I am proud of the work I do as an employment lawyer. People care deeply about their jobs. Business owners invest their time, sweat, and money to grow their businesses. Employees rightly see their work as an extension of themselves. When I draft an employment agreement or employee handbook, I feel good that I am helping people’s work life go more smoothly. Even on a good day, though, I don’t think I’m a hero.
But my daughter is.
My oldest daughter, Atara Raizel, is a wife and a mother of three young children. That already elevates her to idealized status. But she also is a doula – a trusted birth coach who assists women in developing their ideal vision of how they want their births to be. Doing this work under the best of circumstances requires all the skill and sensitivity that you imagine it would – and she has all that.
But imagine the following. On your way to assist a first-time mother with her birth, you receive a call from a surprisingly calm husband saying that he and his wife are at home, and that his wife’s contractions now are consistently a minute apart and a minute long. He informs you that he is about to put his wife in the car, and he intends to meet you at the hospital. That makes sense, doesn’t it? It would to me.
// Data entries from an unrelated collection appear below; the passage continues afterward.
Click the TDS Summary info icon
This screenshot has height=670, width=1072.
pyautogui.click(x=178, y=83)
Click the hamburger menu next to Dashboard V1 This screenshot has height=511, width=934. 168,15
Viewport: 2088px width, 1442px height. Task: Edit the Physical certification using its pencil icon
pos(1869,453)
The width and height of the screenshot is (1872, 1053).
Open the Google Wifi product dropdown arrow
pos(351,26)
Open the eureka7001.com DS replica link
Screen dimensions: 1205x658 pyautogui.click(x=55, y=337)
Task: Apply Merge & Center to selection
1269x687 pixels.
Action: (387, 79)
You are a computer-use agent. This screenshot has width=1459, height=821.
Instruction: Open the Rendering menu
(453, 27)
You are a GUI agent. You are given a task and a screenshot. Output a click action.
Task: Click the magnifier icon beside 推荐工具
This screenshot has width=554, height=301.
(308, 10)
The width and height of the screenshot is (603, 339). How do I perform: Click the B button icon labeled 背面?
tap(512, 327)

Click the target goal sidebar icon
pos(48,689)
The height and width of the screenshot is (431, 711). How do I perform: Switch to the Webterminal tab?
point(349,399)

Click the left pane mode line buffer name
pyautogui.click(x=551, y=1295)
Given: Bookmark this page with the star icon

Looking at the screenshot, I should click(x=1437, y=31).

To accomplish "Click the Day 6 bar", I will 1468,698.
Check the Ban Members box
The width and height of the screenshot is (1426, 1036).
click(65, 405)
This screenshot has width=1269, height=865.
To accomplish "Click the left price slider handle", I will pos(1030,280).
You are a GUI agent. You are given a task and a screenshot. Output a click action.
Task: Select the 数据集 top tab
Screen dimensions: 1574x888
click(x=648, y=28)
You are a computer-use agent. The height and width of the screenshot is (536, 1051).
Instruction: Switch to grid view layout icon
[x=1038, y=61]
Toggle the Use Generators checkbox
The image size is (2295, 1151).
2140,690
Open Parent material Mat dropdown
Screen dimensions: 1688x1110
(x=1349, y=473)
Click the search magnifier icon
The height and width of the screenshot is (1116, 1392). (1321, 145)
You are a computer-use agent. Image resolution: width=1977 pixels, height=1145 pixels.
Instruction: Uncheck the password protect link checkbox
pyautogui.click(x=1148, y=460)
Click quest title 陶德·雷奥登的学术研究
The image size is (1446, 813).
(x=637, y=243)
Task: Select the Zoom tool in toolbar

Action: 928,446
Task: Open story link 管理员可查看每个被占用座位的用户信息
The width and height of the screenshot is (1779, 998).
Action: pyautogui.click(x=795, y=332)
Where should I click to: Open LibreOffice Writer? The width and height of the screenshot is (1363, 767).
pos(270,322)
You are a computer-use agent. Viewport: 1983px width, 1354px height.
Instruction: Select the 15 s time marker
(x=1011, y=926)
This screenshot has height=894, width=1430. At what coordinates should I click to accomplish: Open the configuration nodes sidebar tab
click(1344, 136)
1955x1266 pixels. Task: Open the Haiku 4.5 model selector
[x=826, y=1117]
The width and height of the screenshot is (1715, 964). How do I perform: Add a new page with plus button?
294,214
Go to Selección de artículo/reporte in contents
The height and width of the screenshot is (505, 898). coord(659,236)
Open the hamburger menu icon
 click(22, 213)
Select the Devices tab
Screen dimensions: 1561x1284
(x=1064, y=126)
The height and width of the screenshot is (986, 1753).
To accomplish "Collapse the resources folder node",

That’s because we’re not heroes.
My daughter knew that this did not make sense. Immediately and firmly she instructed the bewildered husband not to even think about putting his wife in the car – unless he wanted to give birth on the side of the highway. You are about to have a baby at home, she informed him. And then my daughter proceeded to calmly talk this young couple through the process of having a baby at home. Call the paramedics. Place a sheet on the floor. Breathe with me. Are the paramedics there yet? Yes, I can hear them. Guys!! Stop talking!! They are about to have a baby! Listen to me and follow my instructions. Got it?? Mom, don’t push; let your body do the work! That’s it. You’ve done it. No, guys – DO NOT clamp the cord! That’s the baby’s oxygen. While driving 65 mph on the way to a birth that she was conducting en route, my daughter conducted the miracle of birth with a room full of EMTs and first-time parents – resulting in a beautiful baby girl.
Hearing about my daughter in action, literally saving lives, having newborn babies named after her, I’ve learned two things. First, the world still has heroes. Second, the cape is optional.